* **Excerpted passage**
· · · ·

Let Love In: Lessons Learned from Nigel

Over ten years ago, my sister and I were at the animal adoption center, wandering between rows of penned animals. Don’t ask me why we made a habit out of breaking our own hearts; we had recently moved out of our family home together and one of the bold-faced rules in our new rental agreement was NO PETS. Still. We both loved animals, and apparently, we both thought it was enjoyable to pass a Saturday afternoon checking out scads of animals we could never take home or love beyond those few, fleeting minutes.


On a fateful day in October 2003, we walked by his cage, saw his orange face, and felt an inescapable stirring inside. We glanced at the name tag on the front of his pen: “NIGEL”, it read. Exchanging a knowing glance, we mouthed “perfect!” to each other, and within the hour, Nigel had found his forever family. Screw rental agreements, right?

How could we resist a face like this?

How could we resist a face like this?

· · · ·

* **Dataset records**

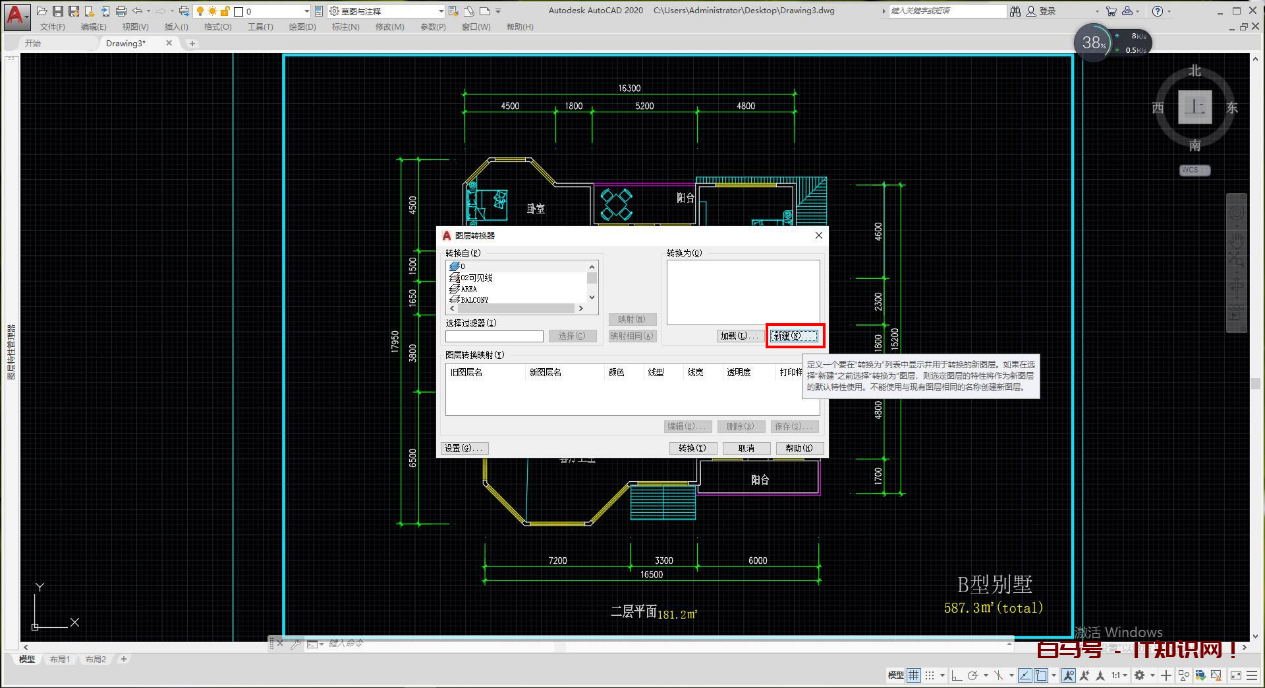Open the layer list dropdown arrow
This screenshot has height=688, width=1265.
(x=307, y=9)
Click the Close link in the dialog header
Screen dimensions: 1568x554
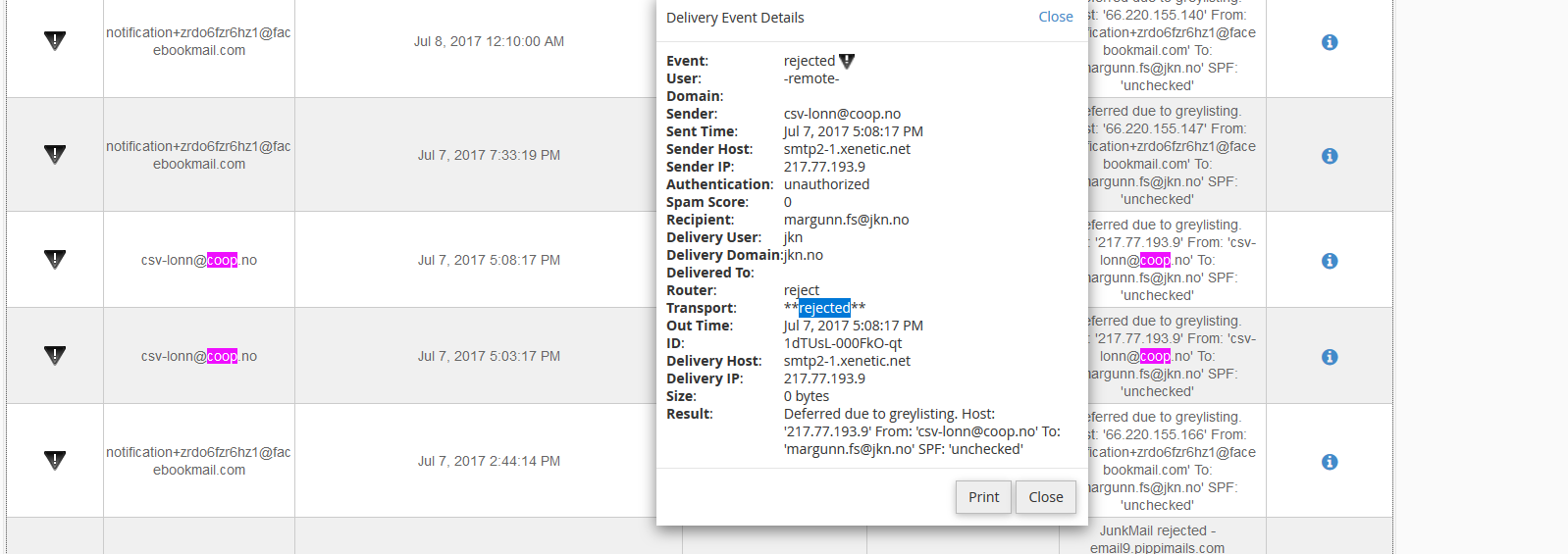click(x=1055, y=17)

· · · ·

* **What this exercise asks**
#1 In the passage about Nigel, in what month and year did the sisters first see Nigel at the adoption center?
#2 From the passage about Nigel, return the text between "On a fateful" and "rental agreements, right?", inclusive, with no changes.
#3 Continue the passage about Nigel from the point where it ends.

* **Answers to the problems**
#1 October 2003.

#2
On a fateful day in October 2003, we walked by his cage, saw his orange face, and felt an inescapable stirring inside. We glanced at the name tag on the front of his pen: “NIGEL”, it read. Exchanging a knowing glance, we mouthed “perfect!” to each other, and within the hour, Nigel had found his forever family. Screw rental agreements, right?

#3
Nigel was in rough shape when we took him home– physically, emotionally, and socially. For one thing, he was greasy. I’m talking really, super greasy. Even though the vet estimated Nigel was around four years old at the time, he either didn’t know how to, or didn’t care to, clean himself, so his fur was matted into what looked like a badass feline faux-hawk. Furthermore, his chin was sprinkled with generous doses of what we like to call catne— cat acne, for those in the know, and he had approximately zero muscle tone in his legs and torso. You could lie him on his back (theoretically), and his front and hind legs would splay out on the ground like he was making a snow angel instead of staying relatively pointed toward the heavens. Definitely unusual for cats.

Still greasy...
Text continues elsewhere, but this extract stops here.